Criméia ainda lembrou que o Brasil foi condenado em 2010 pela Corte Interamericana de Direitos Humanos a investigar a operação que levou ao desaparecimento forçado dos militantes envolvidos na Guerrilha do Araguaia e, em 2018, pelo assassinato do jornalista Vladimir Herzog, e prometeu que os familiares de desaparecidos políticos se reportarão à Corte em vista das falas do presidente.
“O Brasil tem uma condenação pela Corte Interamericana de Direitos Humanos que não foi cumprida e a responsabilidade pelo cumprimento dessa sentença é do mandatário do Estado brasileiro. Nós vamos comunicar a Corte de como nós, familiares de desaparecidos políticos, estamos sendo tratados pelo mandatário máximo do país”, afirmou.

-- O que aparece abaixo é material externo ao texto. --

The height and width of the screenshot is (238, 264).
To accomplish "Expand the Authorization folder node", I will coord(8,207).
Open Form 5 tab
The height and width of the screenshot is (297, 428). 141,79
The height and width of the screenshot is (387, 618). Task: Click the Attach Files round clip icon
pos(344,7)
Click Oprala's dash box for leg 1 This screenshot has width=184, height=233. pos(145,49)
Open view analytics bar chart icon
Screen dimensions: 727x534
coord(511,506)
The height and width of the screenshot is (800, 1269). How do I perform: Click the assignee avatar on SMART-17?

Nesta segunda-feira, Bolsonaro afirmou que sabia as circunstâncias do desaparecimento de Fernando Santa Cruz, em um ataque ao presidente nacional da OAB (Ordem dos Advogados do Brasil), Felipe Santa Cruz. Em vídeo divulgado pelo Facebook ainda nesta segunda, Bolsonaro voltou a falar sobre o tema e mentiu, dizendo que os responsáveis pela morte de Fernando Augusto Santa Cruz de Oliveira foram os próprios militantes da Ação Popular.
O documento RPB 655, elaborado pelo Comando Costeiro da Aeronáutica, mostra que Jair Bolsonaro mentiu, ao dizer, nesta segunda, que Santa Cruz havia sido morto por militantes de esquerda. O relatório militar comprova que o pai do presidente da OAB, Felipe Santa Cruz, foi preso pelo regime em 22 de fevereiro de 1974, no Rio de Janeiro.

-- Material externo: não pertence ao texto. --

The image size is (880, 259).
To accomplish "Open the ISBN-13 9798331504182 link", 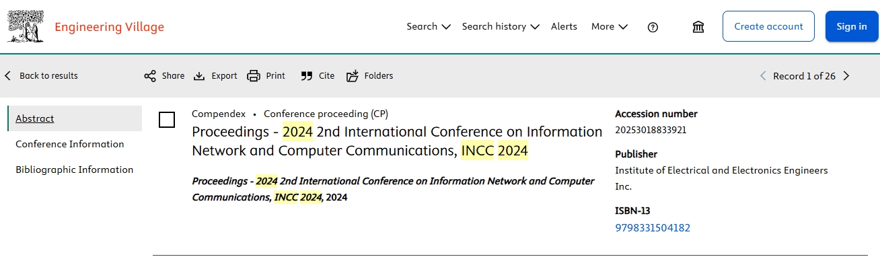I will coord(653,228).
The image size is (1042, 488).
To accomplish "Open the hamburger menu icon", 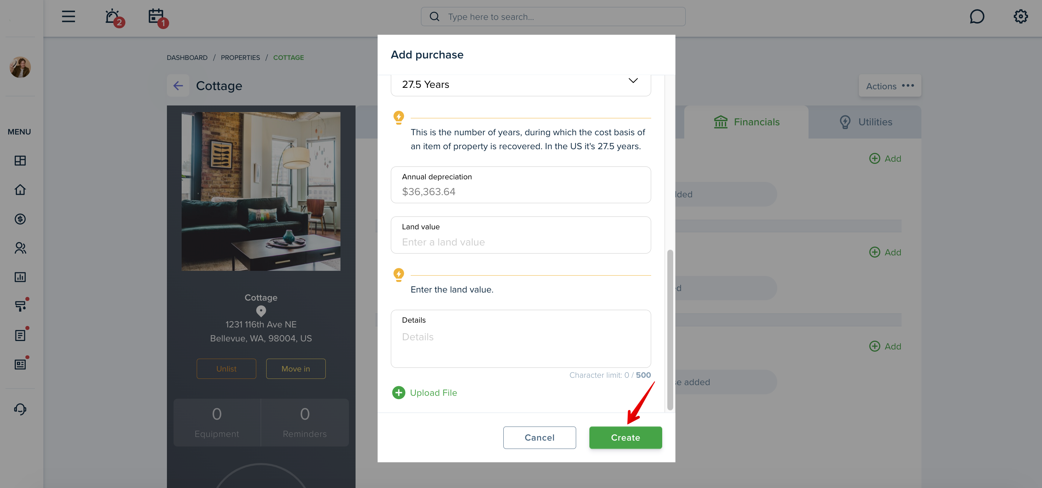I will coord(68,17).
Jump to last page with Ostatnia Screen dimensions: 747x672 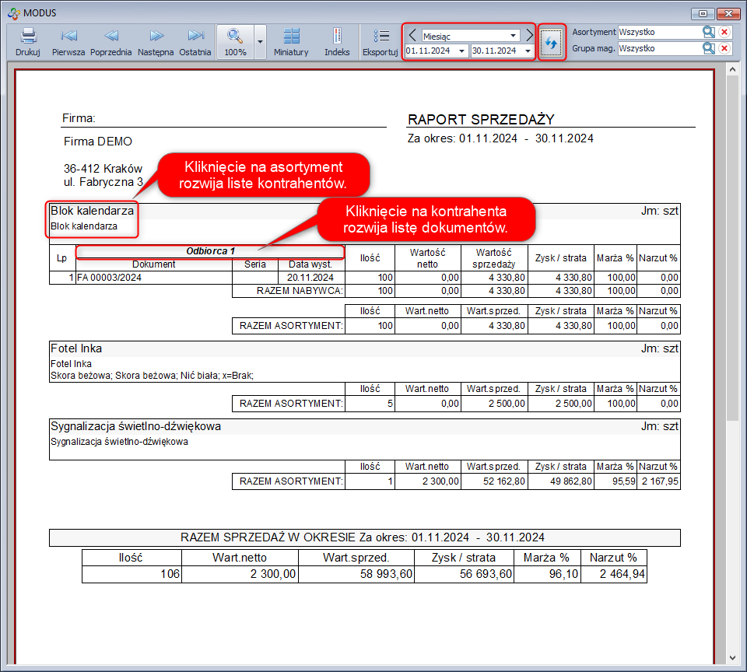pos(195,37)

Para Amelinha Teles, militante sequestrada e torturada durante a ditadura, as falas do presidente mostram seu “descompromisso” com a democracia no país. “O próprio Estado já emitiu um atestado de óbito reconhecendo que o Fernando [Santa Cruz] foi vítima da violência de Estado. Quer dizer, a ditadura sequestrou, torturou, matou, ocultou o cadáver. Com cada desaparecido político ela [a ditadura] cometeu quatro crimes de lesa humanidade. Tratar dessa forma mostra muita irresponsabilidade e descompromisso com a história do Brasil e com a democracia”.
Segundo a ativista, o presidente deveria ser convocado “diante de um tribunal internacional para esclarecer os crimes que ele conhece. Ele já devia ter feito isso na Comissão Nacional da Verdade, porque ele era parlamentar e deputado federal. Agora, como presidente, ele é autoridade máxima do país, e isso é gravíssimo. É extremamente pernicioso para o desenvolvimento do Brasil”, disse.